Ready to take Spiral for a spin? This guide walks through the typical workflow:

Create a project
Connect data
Model your table
Ingest data
Enrich with derived or fetched data
Query for analytics with Polars
Build a training data loader

Use uv (or your favorite package manager) to install the Python client and CLI.

uv


uv add pyspiral

1. Create Project

Create a project first. Projects are the top-level unit used for access control and storage configuration.


uv run spiral projects create --description my-first-project

The CLI prints a <project-id> you can reference from Python:


from spiral import Spiral
 
sp = Spiral()
project = sp.project("<project-id>")

Learn more: Projects, Command Line

2. Connect a bucket

Before ingesting, connect your project to a backing file system (for example S3, GCS, or Azure Blob).
This is how Spiral reads and writes table data in object storage.


spiral fs update --type s3 --bucket <bucket-name> --region <region> <project-id>

After this is configured, table writes and enrichments can read/write through that file system.

Learn more: File Systems, CLI: spiral fs update

3. Data Modeling

Spiral tables are sorted and unique by a primary key, and support nested column groups for multimodal data. Start by designing a stable key schema and a column layout that matches how you query.


import pyarrow as pa
 
key_schema = pa.schema([
    ("created_at", pa.timestamp("ms")),
    ("id", pa.string()),
])

Learn more: Data Model, Tables Overview, Best Practices

4. Ingest

Create a table, then write Arrow tables or python objects. Every write must include key columns.

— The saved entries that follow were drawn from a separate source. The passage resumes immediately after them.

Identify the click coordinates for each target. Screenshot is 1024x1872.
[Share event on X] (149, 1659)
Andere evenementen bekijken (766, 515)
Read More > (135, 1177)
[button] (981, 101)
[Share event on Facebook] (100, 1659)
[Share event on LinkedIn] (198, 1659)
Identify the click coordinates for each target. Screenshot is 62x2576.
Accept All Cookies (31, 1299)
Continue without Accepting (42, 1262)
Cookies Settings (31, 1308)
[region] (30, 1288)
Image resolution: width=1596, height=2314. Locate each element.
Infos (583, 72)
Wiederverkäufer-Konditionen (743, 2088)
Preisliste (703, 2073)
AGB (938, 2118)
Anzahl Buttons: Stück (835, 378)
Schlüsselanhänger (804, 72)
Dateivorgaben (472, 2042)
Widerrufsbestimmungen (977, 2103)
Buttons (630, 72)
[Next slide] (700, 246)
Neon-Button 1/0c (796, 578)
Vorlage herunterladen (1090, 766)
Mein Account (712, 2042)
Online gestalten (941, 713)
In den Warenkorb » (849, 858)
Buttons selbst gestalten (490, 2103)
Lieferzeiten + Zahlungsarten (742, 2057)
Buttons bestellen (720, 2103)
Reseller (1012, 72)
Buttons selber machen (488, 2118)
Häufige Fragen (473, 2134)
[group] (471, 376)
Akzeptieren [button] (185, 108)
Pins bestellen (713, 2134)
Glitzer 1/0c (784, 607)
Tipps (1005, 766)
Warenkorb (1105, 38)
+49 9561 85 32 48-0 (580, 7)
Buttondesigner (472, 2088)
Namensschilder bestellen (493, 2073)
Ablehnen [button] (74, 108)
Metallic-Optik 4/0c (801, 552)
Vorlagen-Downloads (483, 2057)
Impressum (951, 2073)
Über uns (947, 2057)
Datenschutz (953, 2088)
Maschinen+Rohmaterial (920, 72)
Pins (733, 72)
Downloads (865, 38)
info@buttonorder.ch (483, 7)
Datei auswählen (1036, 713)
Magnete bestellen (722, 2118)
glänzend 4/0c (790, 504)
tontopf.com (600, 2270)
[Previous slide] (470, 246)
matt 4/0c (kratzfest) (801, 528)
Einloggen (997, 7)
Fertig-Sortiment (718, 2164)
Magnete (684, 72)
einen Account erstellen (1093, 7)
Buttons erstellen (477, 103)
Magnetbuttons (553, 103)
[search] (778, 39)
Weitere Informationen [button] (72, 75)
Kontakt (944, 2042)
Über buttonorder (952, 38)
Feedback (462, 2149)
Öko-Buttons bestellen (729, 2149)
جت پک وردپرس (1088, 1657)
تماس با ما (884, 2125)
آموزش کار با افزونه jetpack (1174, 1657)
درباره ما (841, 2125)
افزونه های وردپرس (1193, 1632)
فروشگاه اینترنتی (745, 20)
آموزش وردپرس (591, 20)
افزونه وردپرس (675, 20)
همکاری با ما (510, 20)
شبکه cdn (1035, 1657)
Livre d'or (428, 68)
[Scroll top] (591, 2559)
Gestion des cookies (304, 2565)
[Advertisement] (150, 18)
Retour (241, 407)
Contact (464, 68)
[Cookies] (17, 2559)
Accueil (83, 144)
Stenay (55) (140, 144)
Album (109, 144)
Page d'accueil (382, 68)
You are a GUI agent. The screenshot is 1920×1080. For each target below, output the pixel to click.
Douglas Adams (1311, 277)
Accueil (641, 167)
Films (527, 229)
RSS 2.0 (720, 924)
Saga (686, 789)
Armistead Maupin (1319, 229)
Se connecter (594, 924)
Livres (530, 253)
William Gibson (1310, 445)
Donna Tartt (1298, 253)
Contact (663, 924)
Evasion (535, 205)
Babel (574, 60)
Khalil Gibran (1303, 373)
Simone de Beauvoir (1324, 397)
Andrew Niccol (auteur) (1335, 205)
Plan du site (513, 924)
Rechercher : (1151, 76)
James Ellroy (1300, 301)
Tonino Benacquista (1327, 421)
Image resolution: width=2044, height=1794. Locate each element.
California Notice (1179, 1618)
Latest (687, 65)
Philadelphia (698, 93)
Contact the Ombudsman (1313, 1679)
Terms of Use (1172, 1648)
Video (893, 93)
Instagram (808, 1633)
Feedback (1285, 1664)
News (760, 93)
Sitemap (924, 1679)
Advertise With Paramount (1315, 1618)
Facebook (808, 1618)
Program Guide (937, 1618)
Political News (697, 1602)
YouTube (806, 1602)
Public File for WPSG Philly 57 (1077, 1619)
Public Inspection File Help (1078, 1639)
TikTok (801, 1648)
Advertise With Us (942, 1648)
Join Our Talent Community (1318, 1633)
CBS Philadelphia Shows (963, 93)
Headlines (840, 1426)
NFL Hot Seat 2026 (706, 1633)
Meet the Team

from datetime import datetime
 
events = project.create_table("getting-started.events", key_schema=key_schema, exist_ok=True)
 
data = pa.table({
    "created_at": pa.array(
        [datetime(2024, 1, 1, 0, 0), datetime(2024, 1, 1, 0, 1), datetime(2024, 1, 1, 0, 2)],
        type=pa.timestamp("ms"),
    ),
    "id": ["evt-1", "evt-2", "evt-3"],
    "type": ["PullRequestEvent", "PushEvent", "PullRequestEvent"],
    "actor": ["alice", "bob", "carol"],
    "url": [
        "https://picsum.photos/seed/alice/64",
        "https://picsum.photos/seed/bob/64",
        "https://picsum.photos/seed/carol/64",
    ],
})
 
events.write(data)

Learn more: Write Tables

5. Enrichment

Enrichment lets you append new columns without rewriting existing data, including media fetched from URLs/S3/files.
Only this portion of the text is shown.